Anogyra

A picturesque village surrounded by carob trees

Anogyra is a village in the Limassol province and it is built in the west of the city at a distance of 45 kilometres, at an altitude of 455 metres above sea level.
Photo: Giannakis Papanastasiou

To the south it is bordered by Agios Thomas and Avdimou, to the southeast with Prastio Avdimou, to the northeast with Pachna, to the north with Dora, to the northwest to Platanisteia and Mousere and to the west with Archimandrita.
Photo: Costas Mageiroudes‎

The name of the village:
For the name of Anogyra village there are several versions. A first version says it comes from Ano Gyros, since in the ancient times there was a region south of the village, called the area of ​​the Kato Gyros. There was a village called Gyros and today's Anogyra was the area called Ano Gyros.

A second version indicates that the name of the village is due to the nursery plant, which thrives in the area. Finally, a third version states that the name comes from Ano Sani, because in the village's location were the sanctuaries.
Photo: Costas Mageiroudes‎

Historical data:
Anogyra was inhabited from the Neolithic period (8200-3900 BC) as evidenced by the archaeological finds of the excavations that took place in the area. Based on these findings, it is concluded that the village was never abandoned over the centuries.

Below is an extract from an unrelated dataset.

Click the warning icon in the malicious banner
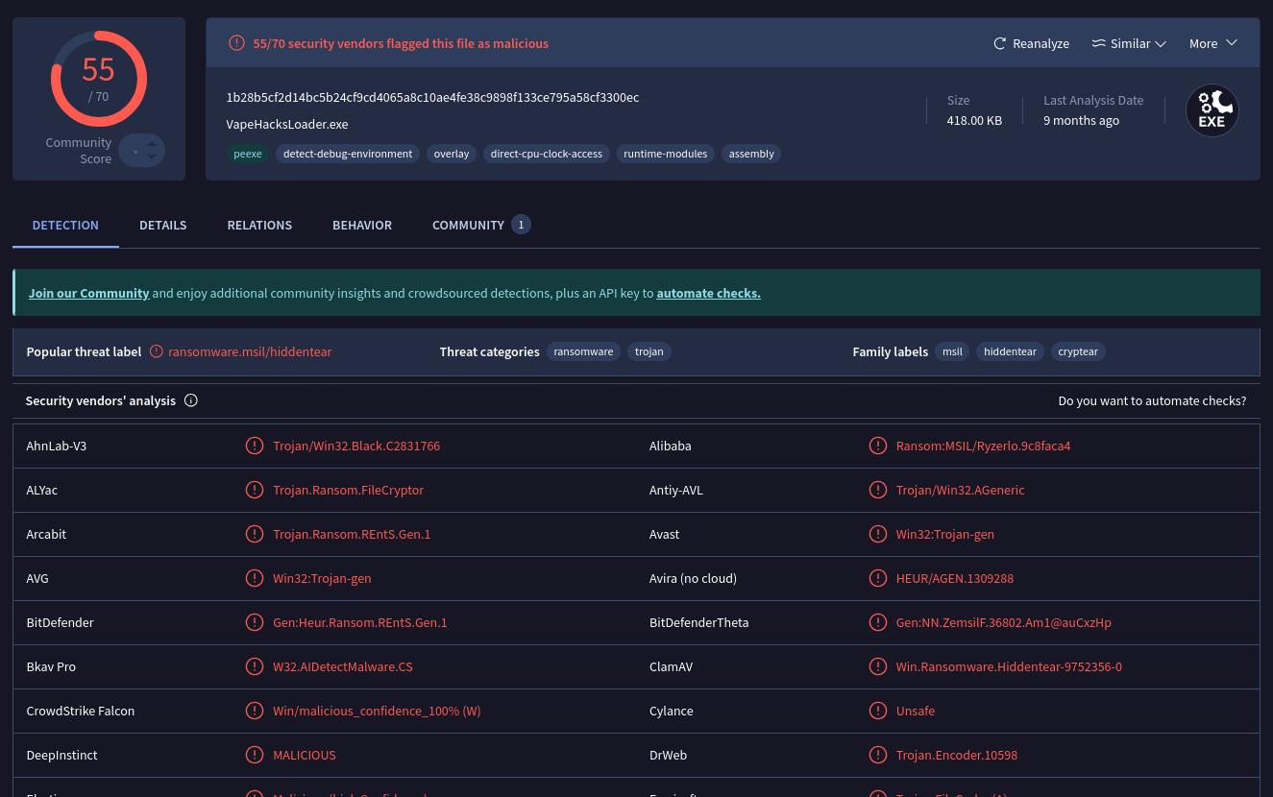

In later seasons, Anogyra belonged to the villages of Commandaria of Ioanniton. Anogyra, along with other villages, belonged to Little Commandaria. According to the French traveler Louis De Mas Latri, the province around Anogyra and Avdimou produced silk, carob trees and hams.
Photo: Costas Mageiroudes‎

Over time, the majority of the inhabitants of Anogyra were Greek Cypriots. Until 1974 there were also Turkish Cypriots in the village.
Photo: Roel Vlemmings

Sights and Churches:
In Anogyra, there is an impressive Pastelli Museum, which presents the traditional way of making Pastelli (Sesame seed candy). The museum is housed in the old Turkish Cypriot school of the village, which was restored in 2000, while the old olive press can also be seen in the area.
Photo: Costas Mageiroudes‎

Additionally there are two holy churches in Anogyra, the church of Archangel Michael, an old restored 18th-century building in the centre of the village, as well as the Monastery of the Holy Cross, built in the 14th century. The Monastery of Timios Stavros is located in the area of ​​a late Roman pre-Byzantine settlement, which has not yet been archaeologically researched. The legend says that in the monastery's area there is an underground tunnel where the monks who inhabited the monastery guarded their treasures and that they ate with golden spoons and put their breads on golden monobunks, things that are traditionally hidden in tunnel.
Photo: Lena Alexiou

Finally, in the village of Anogyra, you will find the Monument of Elisaios Papalissaios, who fell in battle during the Turkish invasion on 22/7/1974.

Population:
According to the population censuses carried out in Cyprus, the population of Anogyras experienced fluctuations. The latest censuses show an increase. Apart from Greek Cypriots, there are also permanent residents of the village.

In 1881 the village numbered 437 inhabitants, and by 1901 it rose to 552. In 1911 it had 522 and then rose to 655 until 1946. From there they then begin to decline and according to the 2011 census they were 301.
Photo: Costas Mageiroudes‎

Crops and occupations:
In the past, the majority of the inhabitants of the village had as their main occupation the agriculture, while Anogyra was always characterised as a "terratsochori," meaning it is a place that is among the main areas that produce Carob Trees.

The mother of the carob syrup and sesame seed candy events is Anogyra, where every year the festival / celebration of the Pastelli is held. The festival is famous all over the world, so every year many tourists and locals visit it. At the festival you can see the process and demonstration of pastelli. Try out the "siereppeti" which is the juice of carob. You will be excited about this whole process.